40% dos peixes cartilaginóginos sofrem algum grau de ameaça de extinção
No Brasil 40% das cerca de 151 espécies de peixes cartilaginóginos, como os tubarões e arraias, sofrem algum grau de ameaça de extinção, em razão destas práticas medievais, da falta de fiscalização, e da pesca predatória. A análise é do próprio ICMBio.
Estrutura da Reserva Extrativista Mãe Grande de Curuçá
Beira ao ridículo. Atualmente ela conta apenas com o chefe, Walmir, e mais um servidor que está em licença médica. Como sempre, a UC não tem barcos. Insisto: como cumprir seu papel, numa UC do bioma marinho, sem sequer um barco? Acorda ICMBio!! Isto é engodo, equivale a mentir ao público leigo que imagina que uma Unidade de Conservação marinha federal tenha as mínimas condições de trabalho. Não têm!! O novo presidente do ICMBio, Claudio Maretti, que acabou de assumir, deveria vir a público para denunciar esta indigência.
De acordo com o gestor, para funcionar plenamente a UC deveria contar no mínimo “com mais 8 a 10 servidores para ser eficiente”. E ter barcos, claro.
Epílogo
A vida de um catador de caranguejos é de uma dureza difícil de descrever. Todos os dias, na maré baixa, eles se embrenham mangue adentro para só saírem quase seis horas depois, quando a maré começa a encher.

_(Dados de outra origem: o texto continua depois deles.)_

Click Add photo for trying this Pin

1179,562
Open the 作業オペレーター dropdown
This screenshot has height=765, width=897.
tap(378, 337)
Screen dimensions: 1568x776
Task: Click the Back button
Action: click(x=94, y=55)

Quando são muito bem sucedidos, trazem 40 a 50 caranguejos, vendidos a 1,66 reais a unidade. É mole? Nosso cinegrafista, João Andrade, sentiu na pela a brutal dificuldade de se locomover no imenso manguezal paraense.
SERVIÇOS
Não há restrição para a visitação deste tipo de UC. Mais informações em: COORDENAÇÃO REGIONAL / VINCULAÇÃO: CR4 – Belém
ENDEREÇO / CIDADE / UF / CEP: Avenida Conselheiro Furtado, 1303 – Batista Campos – Belém/PA –CEP: 66035-350
TELEFONE: (91) 3722-1850
Assista ao documentário que produzimos durante a visita à Resex Mãe Grande de Curuçá
Caro editor a matéria é excelente pois mostra o quanto os pescadores e pescadoras artesanais são esquecidos pelas políticas públicas voltado para o setor pesqueiro dessa região paraense tão rica e diversificada. Como curuçaense fui um dos que contribuiu para organização das comunidades desde 1998 até a a criação da RESEX Mão Grande em Curuçá. Mas, como vc diz, todo trabalho que tivemos acaba sendo “um engodo, uma mentira aos menos informados”… Na verdade, a RESEX pouco acrescentou à vida pacata daqueles pescadores e pescadoras e catadores de mexilhão e outros frutos do mar.
Além da falta de infraestrutura como vc descreve e da esperteza de alguns na utilização de recursos, constituem-se nos problemas cruciais: a falta de organização do setor; a pesca de arrastão na embocadura e berçário das principais espécies de peixe dos rios da região que acabam com os cardumes; o sistema de “aviamento” que escraviza os pescadores; os atravessadores que lucram com o sacrifício dos pescadores; e, a falta de investimentos para melhorar a produção do pescado, desde a captura, a conservação até a comercialização do pescado. Por estas e outras que as RESEX’s precisam do olhar clínico do ICMBio/Ministério do Meio Ambiente para ministrar remédios eficazes a fim de que realmente funcionem…
Olá, Professor Senna, obrigado pelo correio. E parabéns pelo seu trabalho. Não sabia de sua participação na organização das comunidades. A Resex poderia ser muito mais eficiente se, de fato, tivesse recursos para cumprir suas tarefas. O objetivo é nobre mas, sem estrutura, barcos, pessoas dedicadas na equipe, o resultado fica comprometido. Enfim, temos que lutar mais, cobrar mais, chatear mais, quem sabe um dia nossas ‘ótoridades’ parem de se locupletar e pensem de fato nos brasileiros mais necessitados. Ao menos é o que espero conseguir. Abraços, vamos juntos nesta luta! Até breve!